Rectangle 27 0

Since Martijn posted a Python answer and said Perl would turn to line noise I felt there is the need for a Perl answer, too.

On CPAN, the Perl module directory, there is a module called Geo::Gpx. As Martijn already said, GPX is an XML format. But fortunately, someone has already made it into a module that handles the parsing for us. All we have to do is load that module.

There are several modules available for CSV handling, but the data in this XML file is rather simple, so we don't really need one. We can do it on our own with the built-in functionality.

Please consider the following script. I'll give an explanation in a minute.

use strict;
use warnings;
use Geo::Gpx;
use DateTime;
# Open the GPX file
open my $fh_in, '<', 'fells_loop.gpx';
# Parse GPX
my $gpx = Geo::Gpx->new( input => $fh_in );
# Close the GPX file
close $fh_in;

# Open an output file
open my $fh_out, '>', 'fells_loop.csv';
# Print the header line to the file
print $fh_out "time,lat,lon,ele,name,sym,type,desc\n";

# The waypoints-method of the GEO::GPX-Object returns an array-ref
# which we can iterate in a foreach loop
foreach my $wp ( @{ $gpx->waypoints() } ) {
  # Some fields seem to be optional so they are missing in the hash.
  # We have to add an empty string by iterating over all the possible
  # hash keys to put '' in them. Map is like a foreach loop.
  map { $wp->{$_} ||= '' } qw( time lat lon ele name sym type desc );

  # The time is a unix timestamp, which is hard to read.
  # We can make it an ISO8601 date with the DateTime module.
  # We only do it if there already is a time, though.
  if ($wp->{'time'}) {
    $wp->{'time'} = DateTime->from_epoch( epoch => $wp->{'time'} )
                             ->iso8601();
  }
  # Join the fields with a comma and print them to the output file
  print $fh_out join(',', (
    $wp->{'time'},
    $wp->{'lat'},
    $wp->{'lon'},
    $wp->{'ele'},
    $wp->{'name'},
    $wp->{'sym'},
    $wp->{'type'},
    $wp->{'desc'},
  )), "\n"; # Add a newline at the end
}
# Close the output file
close $fh_out;

Let's take this in steps:

  • use strict and use warnings enforce rules like declaring variables and tell you about common mistakes that are the hardest to find.
  • use Geo::Gpx and use DateTime are the modules we use. Geo::Gpx is going to handle the parsing for us. We need DateTime to make unix timestamps into readable dates and times.
  • The open function opens a file. $fh_in is the variable that holds the filehandle. The GPX file we want to read is fells_loop.gpx which I took the liberty of borrowing from topografix.com. You can find more info on open in perlopentut.
  • We create a new Geo::Gpx object called $gpx and use our filehandle $fh_in to tell it where to read the XML data from. The new-method is provided by all Perl modules that have an object oriented interface.
close
open
  • We print to a filehandle by putting it as the first argument to print. Note that there is no comma after the filehandle. The \n is a newline character.

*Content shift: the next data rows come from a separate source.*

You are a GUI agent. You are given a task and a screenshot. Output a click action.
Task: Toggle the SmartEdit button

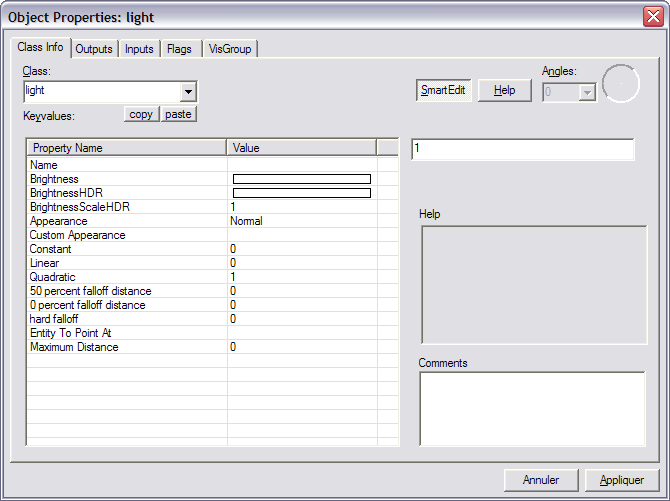[x=443, y=90]
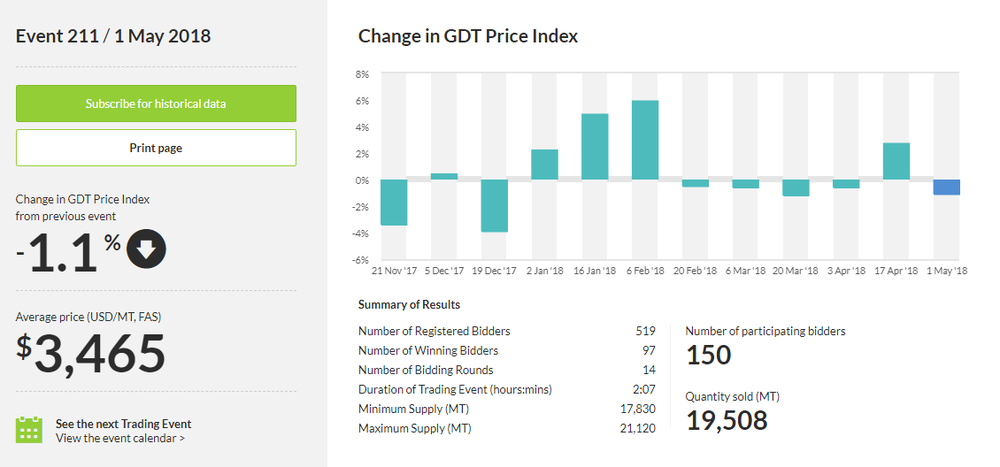
Task: Select the 3 Apr '18 bar
Action: [x=846, y=184]

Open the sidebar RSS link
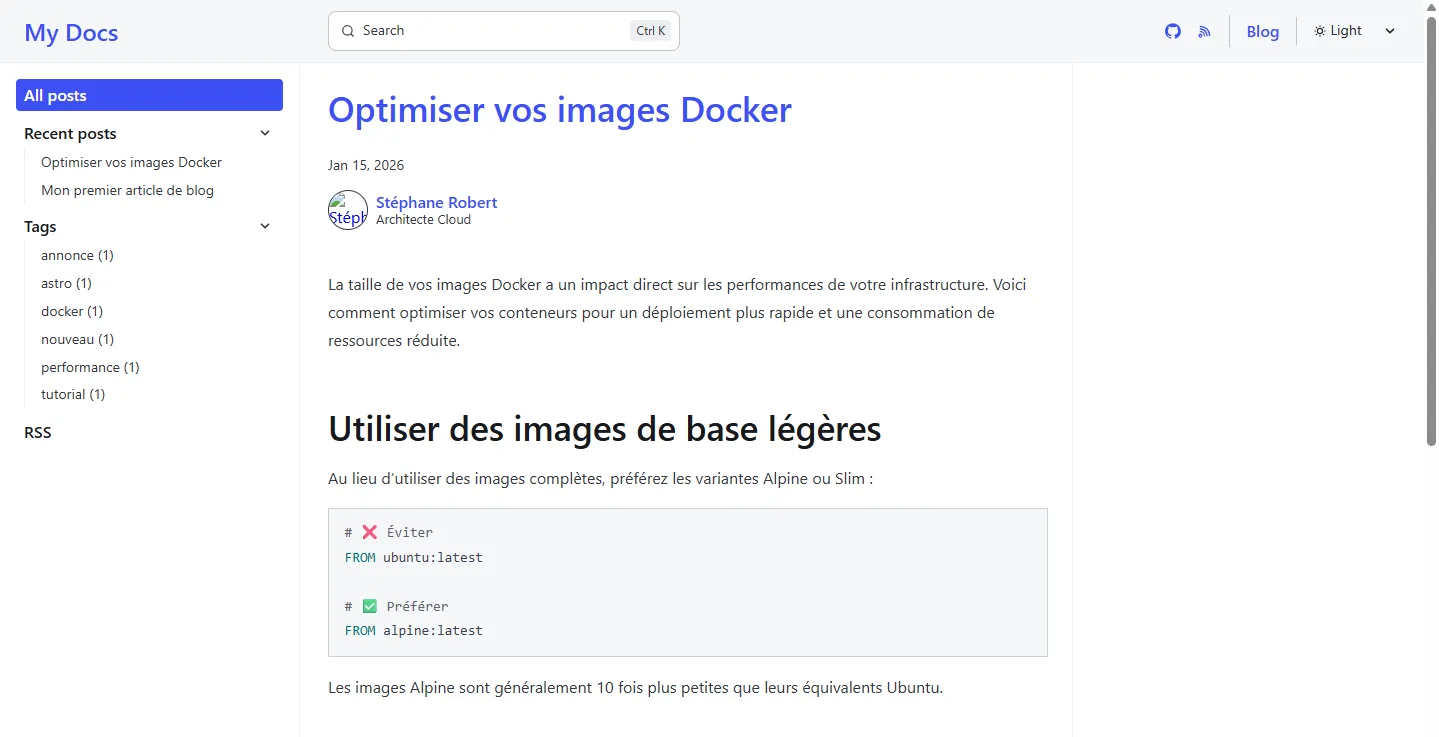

The foreach loop takes the return value of the waypoints-method of the Geo::Gpx object. This value is an array reference. Think of this as an array that holds arrays (see perlref if you want to know more about references). In each iteration of the loop, the next element of that array ref (which represents a waypoint in the GPX data) will be put into $wp. If printed with Data::Dumper it looks like this:

$VAR1 = {
      'ele' => '64.008000',
      'lat' => '42.455956',
      'time' => 991452424,
      'name' => 'SOAPBOX',
      'sym' => 'Cemetery',
      'desc' => 'Soap Box Derby Track',
      'lon' => '-71.107483',
      'type' => 'Intersection'
    };

Now the map is a bit tricky. As we just saw, there are 8 keys in the hashref. Unfortunately, some of them are sometimes missing. Because we have use warnings, we will get a warning if we try to access one of these missing values. We have to create these keys and put an empty string '' in there.

map is great for that. It is very much like a foreach-loop, but shorter. It takes a BLOCK of code that will be applied to each element of the list it is handed as the second argument. We use the qw-operator to create that list. qw is short for quoted words and it does just that: it returns a list of the strings in it, but quoted. We could also have said ('time', 'lat', 'long'... ).

In the BLOCK, we access each key of $wp. $_ is the loop variable. In the first iteration it will hold 'time', then 'lat' and so on. Since $wp is a hashref, we need the -> to access it's keys. The curly braces tell that it's a hashref. The ||= operator assigns a value to our hashref element only if it not defined.

Now, if there is a time value (the empty string we just assigned if the date was not set is regarded as 'there is none'), we replace the unix timestamp with a proper date. DateTime helps us to do that. The from_epoch method gets the unix timestamp as an argument. It returns a DateTime object which we can directly use to call the iso8601 function on it.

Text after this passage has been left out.